Il motore della barca di un pescatore della Corea del Nord si rompe. L’imbarcazione va alla deriva verso la Corea del Sud.

RECENSIONI

Si riduce sempre di più all’osso il cinema metaforico di Kim Ki-duk, mai come in questo caso, infatti, la parabola che sostanzia il suo nuovo lavoro, lo esaurisce, risultando lineare, concreta, leggibile: il pescatore della Corea del Nord, per un incidente (la sua rete si impiglia nel motore), si avvicina al confine con la Corea del Sud. Prelevato dalle autorità sudiste viene sottoposto a duri interrogatori (si sospetta sia una spia e, in effetti, salta fuori che ha fatto parte delle forze speciali), gli si offre la possibilità di restare (ma deve rinunciare alla famiglia) e alla fine viene rispedito indietro. A quel punto il film replica se stesso: tornato al Nord le autorità lo prelevano, lo sottopongono a duri interrogatori sospettando possa agire da spia, lo rilasciano, ma gli impediscono di riprendere l’attività di pescatore.

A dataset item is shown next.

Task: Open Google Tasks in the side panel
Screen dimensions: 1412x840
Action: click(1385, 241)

Cosa ci dice Kim? Che il Male è dappertutto: se al Nord c'è la dittatura, al Sud c'è la violenza dello sfruttamento (l'episodio della prostituta) e la dipendenza dal denaro (che non dà la felicità, cfr. Pietà); che comunismo e consumismo pari sono, due forme di condizionamento dell'individuo ugualmente pervasive (il pescatore, una volta al Sud, cerca di non guardare quello che lo circonda, non volendo essere contaminato dalle tentazioni capitalistiche). La linea di demarcazione che separa le due Coree, dunque, è anche quella tra Est e Ovest, un confine che delimita due mondi, due culture, due sistemi economici, due filosofie di vita, due idee di società. Riprendendo le immagini consegnate al film: come il pesce finisce nella rete (La rete è il titolo originale del film), così l'uomo resta impigliato nelle maglie dell'ideologia, ne diventa vittima.

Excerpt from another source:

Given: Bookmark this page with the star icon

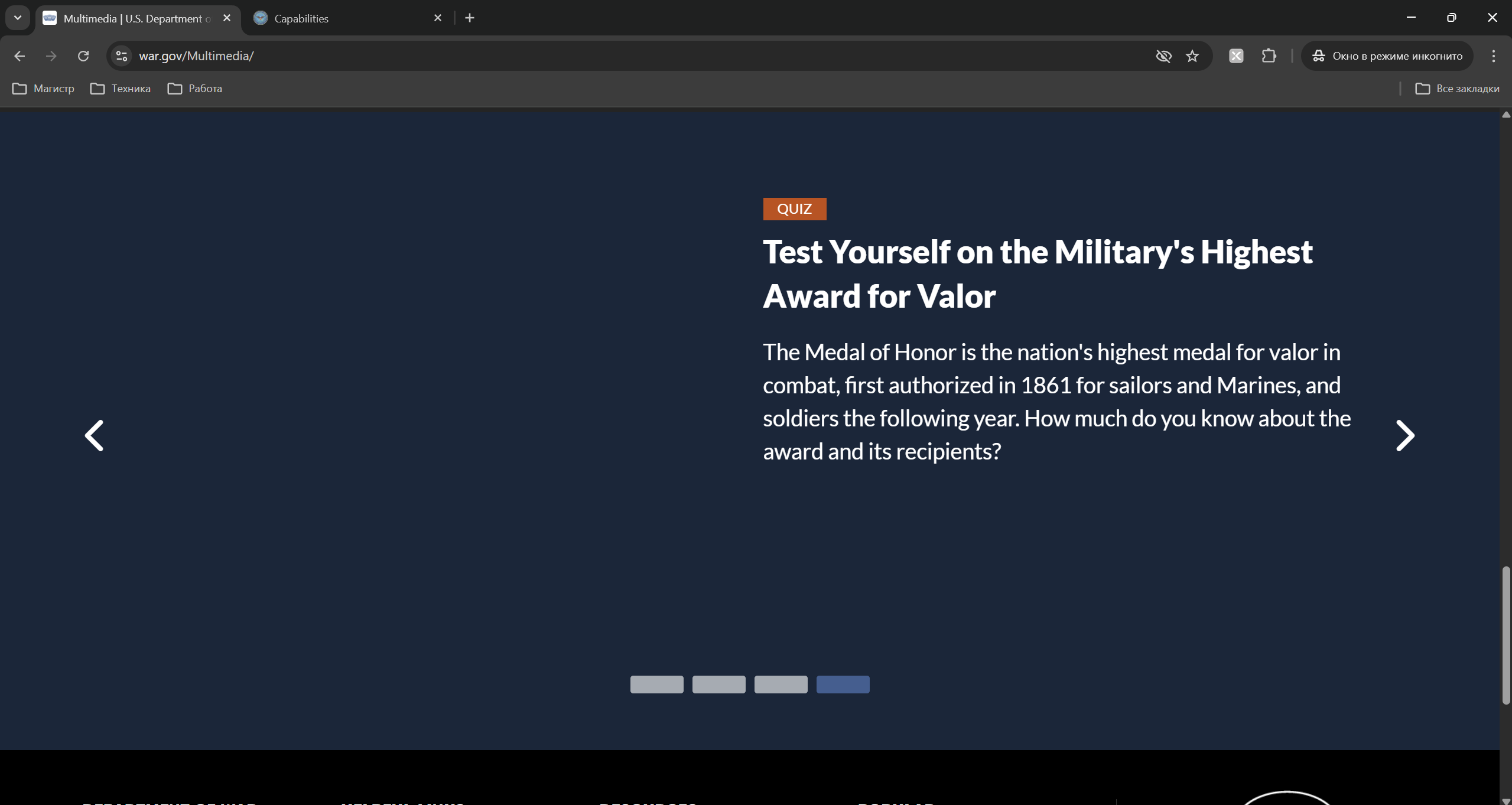Looking at the screenshot, I should (1192, 56).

L'assunto si traduce in un film a specchio di brutale chiarezza, lontano anni luce dalle ellissi e dalle astrazioni del primo cinema di Kim e molto vicino (anche tematicamente) a certi progetti che, dietro l'operazione stilistica di facciata, mostravano impudicamente il loro scheletro (penso alla sceneggiatura di Red Family). Programmatico (l'urgenza del messaggio è palese), corredato dalla cifra autoriale della violenza connessa a oggetti feticcio (il posacenere), dialogatissimo (cosa piuttosto inconsueta per un film del coreano), con una simbologia elementare (l'orsacchiotto di pezza vs. l'orsacchiotto parlante), Il prigioniero coreano è un film prigioniero del suo teorema, girato sciattamente e di durata punitiva.